When I’ve asked an employer how they are paying for, or funding their healthcare benefits, I usually get 1 of 2 answers:  “We’re fully insured” or “we’re self-funded.”  Fully insured needs no explanation, however the there are various types of self-insured plans.

By definition, a true self-insured plan refers to the pure self-insurance of healthcare costs without any kind of reinsurance and stop loss protection for the Plan Sponsor.  It’s highly unusual for mid-to-large employers not to have some kind of protection, especially with the ACA requirement of Unlimited Benefit Maximums.  Partial Self-funding utilizes some form(s) of stop loss protection, hence partial self-funding.  For purposes of this article and simplicity, I will refer to Self-funding and Partial Self-funding synonymously.

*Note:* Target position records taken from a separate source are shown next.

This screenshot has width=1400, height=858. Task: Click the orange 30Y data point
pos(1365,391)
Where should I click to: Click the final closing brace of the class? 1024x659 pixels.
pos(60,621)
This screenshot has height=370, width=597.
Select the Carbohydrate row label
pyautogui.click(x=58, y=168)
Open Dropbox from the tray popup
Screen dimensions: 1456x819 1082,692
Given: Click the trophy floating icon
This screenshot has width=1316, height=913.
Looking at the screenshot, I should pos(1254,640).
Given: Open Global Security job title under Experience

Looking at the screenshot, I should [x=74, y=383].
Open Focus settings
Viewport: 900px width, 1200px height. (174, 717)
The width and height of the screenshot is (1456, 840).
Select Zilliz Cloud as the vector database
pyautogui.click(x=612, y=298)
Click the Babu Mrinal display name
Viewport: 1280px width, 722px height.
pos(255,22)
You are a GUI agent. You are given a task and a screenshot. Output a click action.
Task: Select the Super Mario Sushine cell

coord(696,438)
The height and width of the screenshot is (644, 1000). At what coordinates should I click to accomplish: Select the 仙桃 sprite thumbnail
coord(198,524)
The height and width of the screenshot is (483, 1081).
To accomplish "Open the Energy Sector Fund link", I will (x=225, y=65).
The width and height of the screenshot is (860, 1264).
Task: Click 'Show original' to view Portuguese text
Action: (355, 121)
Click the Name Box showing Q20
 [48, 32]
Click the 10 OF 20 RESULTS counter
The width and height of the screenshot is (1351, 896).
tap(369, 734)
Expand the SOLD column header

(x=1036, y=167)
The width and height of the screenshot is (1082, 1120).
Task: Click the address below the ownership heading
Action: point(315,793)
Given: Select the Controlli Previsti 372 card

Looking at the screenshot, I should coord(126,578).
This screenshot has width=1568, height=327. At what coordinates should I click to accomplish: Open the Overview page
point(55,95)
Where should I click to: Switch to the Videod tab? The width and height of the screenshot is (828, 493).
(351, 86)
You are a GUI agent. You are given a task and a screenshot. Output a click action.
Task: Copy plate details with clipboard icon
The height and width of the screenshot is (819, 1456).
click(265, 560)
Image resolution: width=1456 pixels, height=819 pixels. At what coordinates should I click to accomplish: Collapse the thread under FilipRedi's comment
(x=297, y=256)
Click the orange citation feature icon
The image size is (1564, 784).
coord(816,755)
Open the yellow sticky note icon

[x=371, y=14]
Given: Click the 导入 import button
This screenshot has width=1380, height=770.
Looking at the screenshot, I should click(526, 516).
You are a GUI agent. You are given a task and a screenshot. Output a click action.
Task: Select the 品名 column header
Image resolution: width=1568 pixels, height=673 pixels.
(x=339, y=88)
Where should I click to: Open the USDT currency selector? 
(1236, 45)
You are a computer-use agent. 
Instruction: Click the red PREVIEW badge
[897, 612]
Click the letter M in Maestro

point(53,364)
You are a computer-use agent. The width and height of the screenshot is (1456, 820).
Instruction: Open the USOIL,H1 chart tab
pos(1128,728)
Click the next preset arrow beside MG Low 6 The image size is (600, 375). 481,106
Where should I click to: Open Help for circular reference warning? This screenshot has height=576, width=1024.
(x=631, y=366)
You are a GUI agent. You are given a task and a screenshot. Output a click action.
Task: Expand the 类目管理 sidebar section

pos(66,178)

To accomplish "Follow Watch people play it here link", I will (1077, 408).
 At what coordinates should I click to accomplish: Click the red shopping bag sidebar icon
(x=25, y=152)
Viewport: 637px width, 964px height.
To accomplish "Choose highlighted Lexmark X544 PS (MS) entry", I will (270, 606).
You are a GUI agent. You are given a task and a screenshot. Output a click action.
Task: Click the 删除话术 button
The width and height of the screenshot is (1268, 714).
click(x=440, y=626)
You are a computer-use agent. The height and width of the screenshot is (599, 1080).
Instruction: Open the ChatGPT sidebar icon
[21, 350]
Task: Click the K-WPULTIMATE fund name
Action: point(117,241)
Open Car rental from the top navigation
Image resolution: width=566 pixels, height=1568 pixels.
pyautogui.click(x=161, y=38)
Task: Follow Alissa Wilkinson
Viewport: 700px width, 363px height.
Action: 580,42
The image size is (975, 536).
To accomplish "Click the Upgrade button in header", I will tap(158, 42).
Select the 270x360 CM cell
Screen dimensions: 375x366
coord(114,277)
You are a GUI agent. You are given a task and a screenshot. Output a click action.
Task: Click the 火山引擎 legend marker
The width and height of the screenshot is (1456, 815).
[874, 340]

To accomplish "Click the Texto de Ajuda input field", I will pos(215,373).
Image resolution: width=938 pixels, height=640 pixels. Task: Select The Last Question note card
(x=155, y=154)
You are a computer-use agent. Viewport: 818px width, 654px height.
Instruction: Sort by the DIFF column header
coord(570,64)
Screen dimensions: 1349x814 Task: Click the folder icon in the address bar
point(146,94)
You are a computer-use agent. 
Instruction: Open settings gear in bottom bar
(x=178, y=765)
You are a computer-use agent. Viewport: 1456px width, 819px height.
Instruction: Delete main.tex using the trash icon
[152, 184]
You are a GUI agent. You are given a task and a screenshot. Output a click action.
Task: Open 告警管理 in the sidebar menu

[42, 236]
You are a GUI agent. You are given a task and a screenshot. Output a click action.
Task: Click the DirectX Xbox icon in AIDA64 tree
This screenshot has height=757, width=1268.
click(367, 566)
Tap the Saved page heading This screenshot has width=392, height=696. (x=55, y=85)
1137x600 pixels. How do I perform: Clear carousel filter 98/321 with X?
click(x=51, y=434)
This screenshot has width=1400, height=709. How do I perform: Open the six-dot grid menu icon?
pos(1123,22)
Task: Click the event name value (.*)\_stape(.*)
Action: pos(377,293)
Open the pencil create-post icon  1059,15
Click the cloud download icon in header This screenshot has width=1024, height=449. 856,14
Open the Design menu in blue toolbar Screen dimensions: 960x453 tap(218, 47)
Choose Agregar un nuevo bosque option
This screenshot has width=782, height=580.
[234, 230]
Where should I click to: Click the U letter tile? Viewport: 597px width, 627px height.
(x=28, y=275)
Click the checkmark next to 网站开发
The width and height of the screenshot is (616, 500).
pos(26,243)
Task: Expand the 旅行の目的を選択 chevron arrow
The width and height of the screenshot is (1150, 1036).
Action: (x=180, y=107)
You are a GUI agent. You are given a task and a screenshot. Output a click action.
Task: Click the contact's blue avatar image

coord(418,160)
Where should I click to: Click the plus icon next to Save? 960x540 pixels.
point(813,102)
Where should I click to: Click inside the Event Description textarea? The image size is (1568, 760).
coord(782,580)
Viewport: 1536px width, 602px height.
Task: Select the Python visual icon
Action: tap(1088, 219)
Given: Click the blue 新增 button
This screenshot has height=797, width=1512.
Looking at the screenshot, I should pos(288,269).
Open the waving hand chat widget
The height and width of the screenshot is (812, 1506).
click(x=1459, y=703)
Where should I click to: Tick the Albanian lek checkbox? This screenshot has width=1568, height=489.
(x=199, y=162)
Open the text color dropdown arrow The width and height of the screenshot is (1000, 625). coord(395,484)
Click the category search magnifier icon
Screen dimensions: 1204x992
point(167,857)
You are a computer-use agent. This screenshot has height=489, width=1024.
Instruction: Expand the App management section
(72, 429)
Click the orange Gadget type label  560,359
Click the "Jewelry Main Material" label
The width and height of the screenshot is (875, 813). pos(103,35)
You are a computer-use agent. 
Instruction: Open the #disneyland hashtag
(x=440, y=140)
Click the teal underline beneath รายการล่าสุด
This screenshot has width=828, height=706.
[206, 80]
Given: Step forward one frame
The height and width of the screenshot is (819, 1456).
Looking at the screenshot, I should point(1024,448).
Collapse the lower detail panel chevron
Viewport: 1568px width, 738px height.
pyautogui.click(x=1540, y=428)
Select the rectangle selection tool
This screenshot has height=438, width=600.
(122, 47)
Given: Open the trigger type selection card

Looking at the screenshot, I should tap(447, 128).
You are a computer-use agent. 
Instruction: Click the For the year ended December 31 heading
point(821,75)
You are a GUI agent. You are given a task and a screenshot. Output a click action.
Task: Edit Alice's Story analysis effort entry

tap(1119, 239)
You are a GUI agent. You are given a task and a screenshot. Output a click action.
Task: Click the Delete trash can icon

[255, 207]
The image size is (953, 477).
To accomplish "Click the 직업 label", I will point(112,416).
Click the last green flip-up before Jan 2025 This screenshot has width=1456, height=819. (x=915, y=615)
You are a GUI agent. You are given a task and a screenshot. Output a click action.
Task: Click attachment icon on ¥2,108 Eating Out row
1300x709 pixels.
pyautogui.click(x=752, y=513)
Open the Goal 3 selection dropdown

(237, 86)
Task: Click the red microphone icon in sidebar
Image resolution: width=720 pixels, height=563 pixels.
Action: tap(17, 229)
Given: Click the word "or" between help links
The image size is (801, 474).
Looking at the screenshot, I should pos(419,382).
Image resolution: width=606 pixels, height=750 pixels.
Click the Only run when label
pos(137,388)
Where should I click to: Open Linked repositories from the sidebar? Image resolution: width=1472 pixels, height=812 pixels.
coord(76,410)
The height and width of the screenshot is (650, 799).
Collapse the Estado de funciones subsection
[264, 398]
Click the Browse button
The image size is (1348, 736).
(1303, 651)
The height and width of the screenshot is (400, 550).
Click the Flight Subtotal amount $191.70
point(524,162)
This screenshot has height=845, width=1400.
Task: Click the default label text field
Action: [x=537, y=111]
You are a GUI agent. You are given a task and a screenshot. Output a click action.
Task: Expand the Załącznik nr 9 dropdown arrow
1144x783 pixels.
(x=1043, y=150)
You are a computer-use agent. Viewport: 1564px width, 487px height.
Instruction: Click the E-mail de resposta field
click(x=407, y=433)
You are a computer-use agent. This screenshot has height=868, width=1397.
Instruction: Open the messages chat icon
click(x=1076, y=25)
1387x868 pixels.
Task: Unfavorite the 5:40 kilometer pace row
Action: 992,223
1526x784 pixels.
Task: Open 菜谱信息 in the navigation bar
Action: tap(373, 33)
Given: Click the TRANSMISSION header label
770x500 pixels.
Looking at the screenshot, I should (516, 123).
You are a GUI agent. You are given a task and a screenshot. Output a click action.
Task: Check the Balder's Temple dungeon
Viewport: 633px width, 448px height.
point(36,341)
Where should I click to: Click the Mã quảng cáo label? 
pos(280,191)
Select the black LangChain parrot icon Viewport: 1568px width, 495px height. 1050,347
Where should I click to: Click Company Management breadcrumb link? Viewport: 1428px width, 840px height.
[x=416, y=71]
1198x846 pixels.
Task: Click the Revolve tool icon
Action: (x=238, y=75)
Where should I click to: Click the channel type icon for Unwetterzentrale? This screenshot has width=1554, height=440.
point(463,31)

Self-funding has gained immense popularity recently among all employers as a way to control healthcare costs.  Smaller employers who don’t want to comply with certain aspects of PPACA are also turning to self-funding as a means to gain control of their health plan and the related costs.  The ACA permits self-funded plans to be exempt from various provisions such as the premium tax, pooling requirements, medical loss ratios, and certain plan provisions and requirements.  I recently read an article which claimed that 64% of businesses are now self-funded.

There basically 2 types of self-funded opportunities:  what we in the business refer to as “bundled” and “un-bundled” plans.  Both can be effective, have their advantages and disadvantages, and can be attractive to businesses for a variety of reasons.

A bundled plan is typically an insurance company’s version of self-funding, whereas an un-bundled plan utilizes various free standing components used together for the entire assemblage and operation of the self-funded plan.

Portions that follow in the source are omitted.